++++ Data under study ++++

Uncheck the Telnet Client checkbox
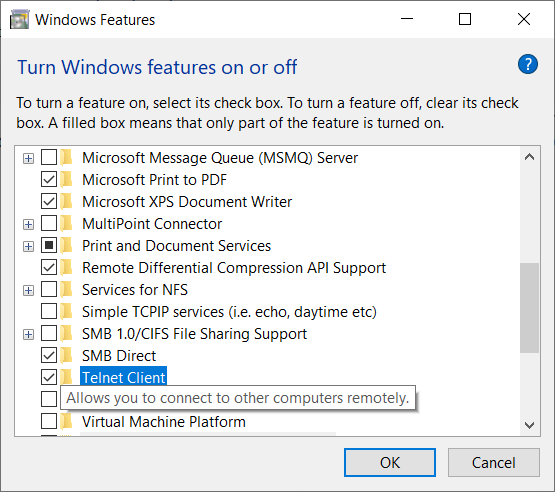Viewport: 555px width, 492px height. 49,377
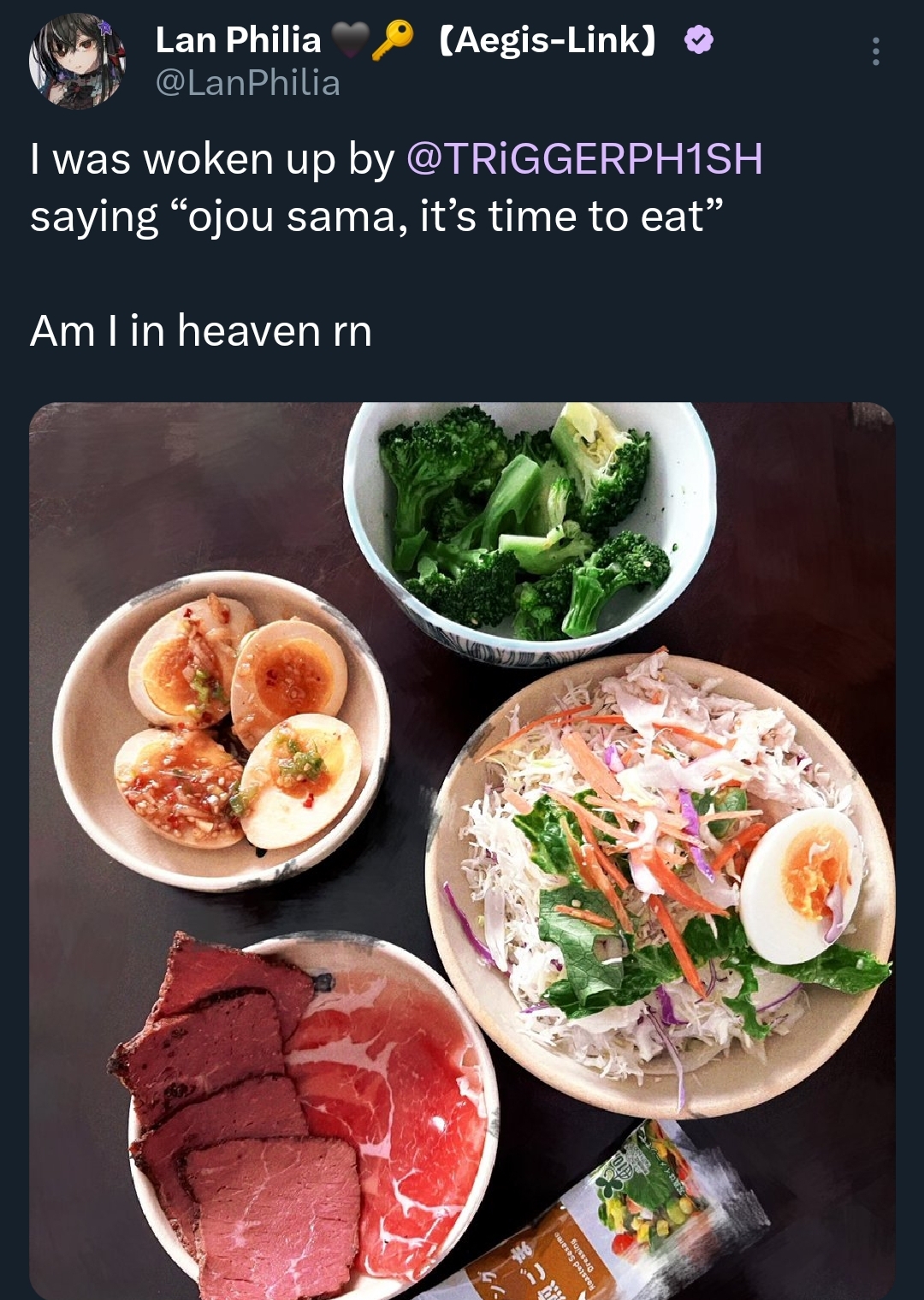Image resolution: width=924 pixels, height=1300 pixels.
Task: Click the black heart emoji in name
Action: [x=349, y=39]
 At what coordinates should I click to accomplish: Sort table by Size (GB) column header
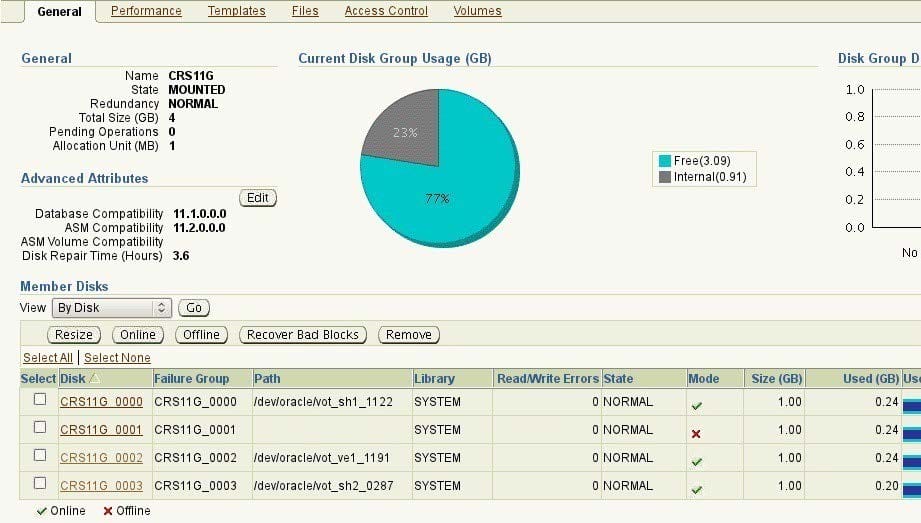click(777, 379)
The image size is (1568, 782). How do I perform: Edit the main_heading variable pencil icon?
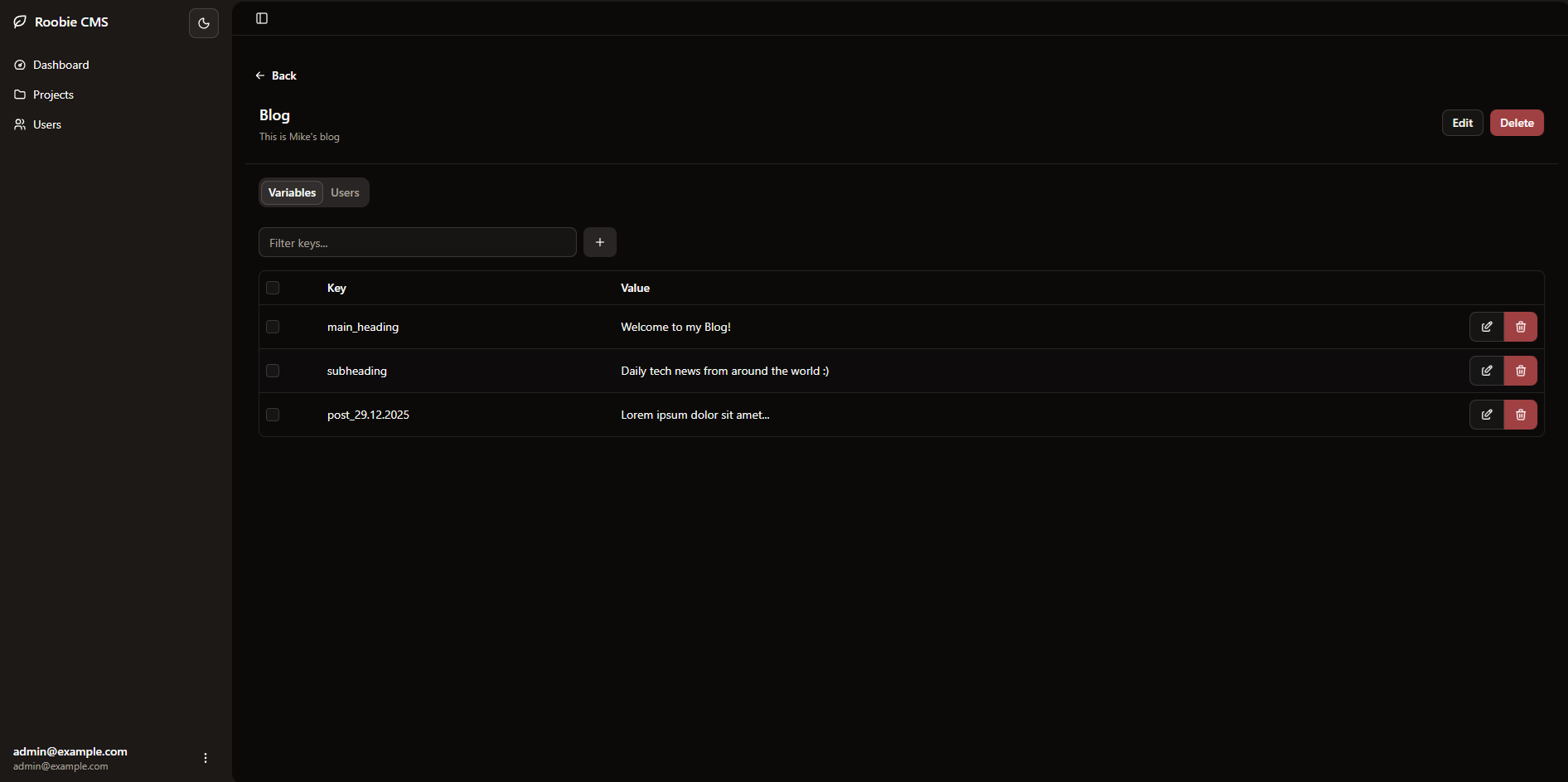tap(1487, 327)
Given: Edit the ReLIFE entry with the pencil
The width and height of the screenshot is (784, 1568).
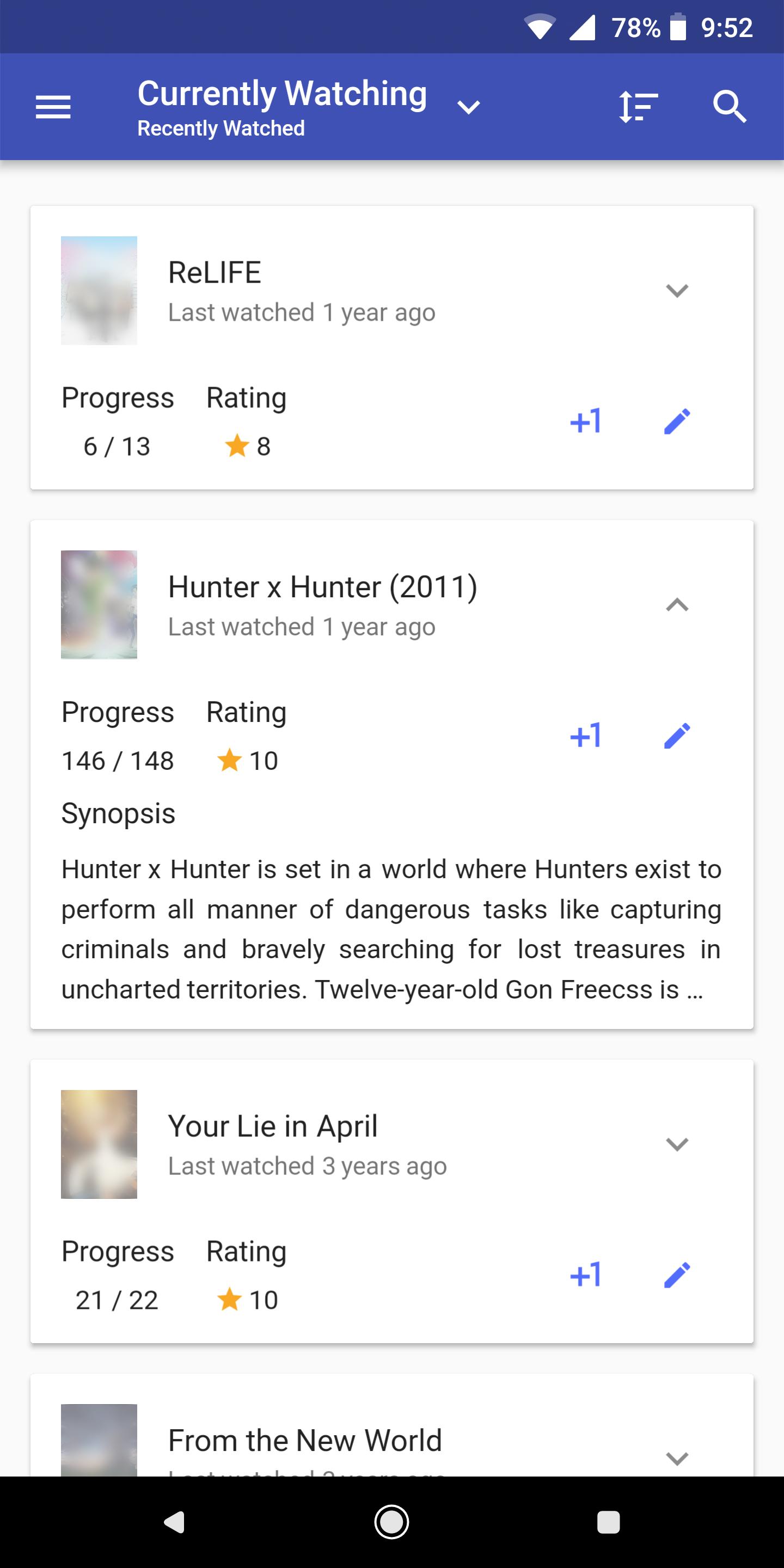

++++

Action item
In the copy, include exactly the lines from the one with "The image size" through the final line of the entries above, both ends counted, and no pictures.

Response
The image size is (1568, 782). How do I perform: Edit the main_heading variable pencil icon?
tap(1487, 327)
Given: Edit the ReLIFE entry with the pencil
The width and height of the screenshot is (784, 1568).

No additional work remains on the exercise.